Task objective:
Locate, in the data below, the line that contains "החלפה והחזרה (325, 1328)" and the line that contains "[Facebook] (78, 2075)"; reproduce exactly those two lines and every line between them, nothing more.

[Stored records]
____________________
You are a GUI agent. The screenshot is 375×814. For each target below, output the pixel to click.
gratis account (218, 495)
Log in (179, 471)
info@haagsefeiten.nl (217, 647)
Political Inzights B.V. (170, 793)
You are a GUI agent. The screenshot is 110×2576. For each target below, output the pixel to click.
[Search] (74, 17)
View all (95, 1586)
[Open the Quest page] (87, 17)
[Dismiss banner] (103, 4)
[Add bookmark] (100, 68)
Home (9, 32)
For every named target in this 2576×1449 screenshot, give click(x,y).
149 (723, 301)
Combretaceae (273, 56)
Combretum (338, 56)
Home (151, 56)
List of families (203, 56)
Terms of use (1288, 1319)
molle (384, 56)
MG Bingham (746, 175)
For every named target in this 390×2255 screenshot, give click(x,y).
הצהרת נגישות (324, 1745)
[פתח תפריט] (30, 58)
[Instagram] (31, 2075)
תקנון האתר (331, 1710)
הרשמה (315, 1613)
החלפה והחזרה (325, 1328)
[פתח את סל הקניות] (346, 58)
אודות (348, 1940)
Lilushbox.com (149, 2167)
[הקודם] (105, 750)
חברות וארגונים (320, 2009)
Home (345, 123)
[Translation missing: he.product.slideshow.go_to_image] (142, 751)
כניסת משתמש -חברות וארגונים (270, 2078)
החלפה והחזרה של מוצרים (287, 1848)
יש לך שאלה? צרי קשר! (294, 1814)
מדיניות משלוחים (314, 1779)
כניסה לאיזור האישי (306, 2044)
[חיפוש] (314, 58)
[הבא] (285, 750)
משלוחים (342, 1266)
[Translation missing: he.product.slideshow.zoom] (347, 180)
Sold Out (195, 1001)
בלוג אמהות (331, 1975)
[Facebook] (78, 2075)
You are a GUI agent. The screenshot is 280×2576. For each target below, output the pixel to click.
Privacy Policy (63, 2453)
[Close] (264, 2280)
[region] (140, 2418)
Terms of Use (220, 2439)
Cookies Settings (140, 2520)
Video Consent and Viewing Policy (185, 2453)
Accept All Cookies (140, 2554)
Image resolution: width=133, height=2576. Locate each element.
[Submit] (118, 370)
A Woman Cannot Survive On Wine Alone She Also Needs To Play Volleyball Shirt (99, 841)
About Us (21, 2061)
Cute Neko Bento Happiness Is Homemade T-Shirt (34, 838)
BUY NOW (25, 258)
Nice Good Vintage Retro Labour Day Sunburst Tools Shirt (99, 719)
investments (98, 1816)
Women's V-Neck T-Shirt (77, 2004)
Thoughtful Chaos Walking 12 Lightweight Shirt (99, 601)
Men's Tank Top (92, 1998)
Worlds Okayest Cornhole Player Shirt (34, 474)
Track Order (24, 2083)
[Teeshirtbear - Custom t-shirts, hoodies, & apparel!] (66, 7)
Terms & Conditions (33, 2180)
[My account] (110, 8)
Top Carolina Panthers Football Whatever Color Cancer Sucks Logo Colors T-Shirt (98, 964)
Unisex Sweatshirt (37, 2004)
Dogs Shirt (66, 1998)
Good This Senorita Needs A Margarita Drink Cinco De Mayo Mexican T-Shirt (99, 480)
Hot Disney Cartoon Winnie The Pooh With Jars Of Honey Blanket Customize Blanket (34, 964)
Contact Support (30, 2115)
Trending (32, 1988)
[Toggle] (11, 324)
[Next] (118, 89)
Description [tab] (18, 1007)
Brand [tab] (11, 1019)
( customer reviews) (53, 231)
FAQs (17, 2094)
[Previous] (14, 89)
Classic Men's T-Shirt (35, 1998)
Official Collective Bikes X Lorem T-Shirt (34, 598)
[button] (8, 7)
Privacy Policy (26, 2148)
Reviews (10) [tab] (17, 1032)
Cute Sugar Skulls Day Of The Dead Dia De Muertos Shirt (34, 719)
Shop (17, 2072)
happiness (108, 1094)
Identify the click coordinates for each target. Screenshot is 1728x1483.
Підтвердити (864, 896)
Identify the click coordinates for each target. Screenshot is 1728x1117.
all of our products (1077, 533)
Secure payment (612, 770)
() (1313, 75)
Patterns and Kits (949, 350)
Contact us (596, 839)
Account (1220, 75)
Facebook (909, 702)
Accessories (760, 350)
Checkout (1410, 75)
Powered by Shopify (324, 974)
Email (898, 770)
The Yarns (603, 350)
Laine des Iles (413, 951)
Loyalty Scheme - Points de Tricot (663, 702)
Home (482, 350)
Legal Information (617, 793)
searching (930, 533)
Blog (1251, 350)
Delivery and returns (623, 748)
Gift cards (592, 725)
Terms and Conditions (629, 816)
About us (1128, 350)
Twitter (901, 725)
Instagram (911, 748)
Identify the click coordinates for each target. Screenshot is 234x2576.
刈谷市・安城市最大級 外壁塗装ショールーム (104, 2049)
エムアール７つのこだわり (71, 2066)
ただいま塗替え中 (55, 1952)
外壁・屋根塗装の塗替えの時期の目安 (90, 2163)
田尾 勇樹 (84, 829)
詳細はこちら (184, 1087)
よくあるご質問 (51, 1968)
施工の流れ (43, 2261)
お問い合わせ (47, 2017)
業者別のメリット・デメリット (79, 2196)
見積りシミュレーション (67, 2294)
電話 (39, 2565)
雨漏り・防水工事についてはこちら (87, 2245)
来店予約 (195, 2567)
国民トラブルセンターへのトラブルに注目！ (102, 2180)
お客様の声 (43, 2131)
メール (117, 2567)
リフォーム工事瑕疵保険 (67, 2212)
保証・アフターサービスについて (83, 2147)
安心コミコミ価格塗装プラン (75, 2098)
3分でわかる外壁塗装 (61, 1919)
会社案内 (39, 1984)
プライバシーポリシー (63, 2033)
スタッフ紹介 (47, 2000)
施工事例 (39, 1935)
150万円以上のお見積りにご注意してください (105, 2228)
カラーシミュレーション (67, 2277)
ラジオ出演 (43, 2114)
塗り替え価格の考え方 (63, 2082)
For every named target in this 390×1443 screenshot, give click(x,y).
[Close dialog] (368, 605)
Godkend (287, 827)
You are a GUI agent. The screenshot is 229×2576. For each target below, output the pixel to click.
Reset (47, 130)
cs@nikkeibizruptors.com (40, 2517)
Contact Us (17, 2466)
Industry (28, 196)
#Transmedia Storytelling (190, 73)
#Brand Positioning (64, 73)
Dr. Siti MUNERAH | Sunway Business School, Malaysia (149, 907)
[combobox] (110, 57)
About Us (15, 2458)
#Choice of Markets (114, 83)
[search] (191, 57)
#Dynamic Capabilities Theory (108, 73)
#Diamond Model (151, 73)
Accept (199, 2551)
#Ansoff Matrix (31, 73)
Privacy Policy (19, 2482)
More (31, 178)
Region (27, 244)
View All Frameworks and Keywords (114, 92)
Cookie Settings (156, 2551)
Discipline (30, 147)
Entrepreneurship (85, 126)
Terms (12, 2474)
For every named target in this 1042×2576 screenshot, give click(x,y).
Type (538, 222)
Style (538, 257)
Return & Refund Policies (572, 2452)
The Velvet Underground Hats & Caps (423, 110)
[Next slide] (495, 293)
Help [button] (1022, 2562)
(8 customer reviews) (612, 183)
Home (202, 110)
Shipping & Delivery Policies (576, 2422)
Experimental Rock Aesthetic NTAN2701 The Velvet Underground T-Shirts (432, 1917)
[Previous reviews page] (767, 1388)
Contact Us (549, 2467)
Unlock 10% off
____________________
Task result:
החלפה והחזרה (325, 1328)
[פתח את סל הקניות] (346, 58)
אודות (348, 1940)
Lilushbox.com (149, 2167)
[הקודם] (105, 750)
חברות וארגונים (320, 2009)
Home (345, 123)
[Translation missing: he.product.slideshow.go_to_image] (142, 751)
כניסת משתמש -חברות וארגונים (270, 2078)
החלפה והחזרה של מוצרים (287, 1848)
יש לך שאלה? צרי קשר! (294, 1814)
מדיניות משלוחים (314, 1779)
כניסה לאיזור האישי (306, 2044)
[חיפוש] (314, 58)
[הבא] (285, 750)
משלוחים (342, 1266)
[Translation missing: he.product.slideshow.zoom] (347, 180)
Sold Out (195, 1001)
בלוג אמהות (331, 1975)
[Facebook] (78, 2075)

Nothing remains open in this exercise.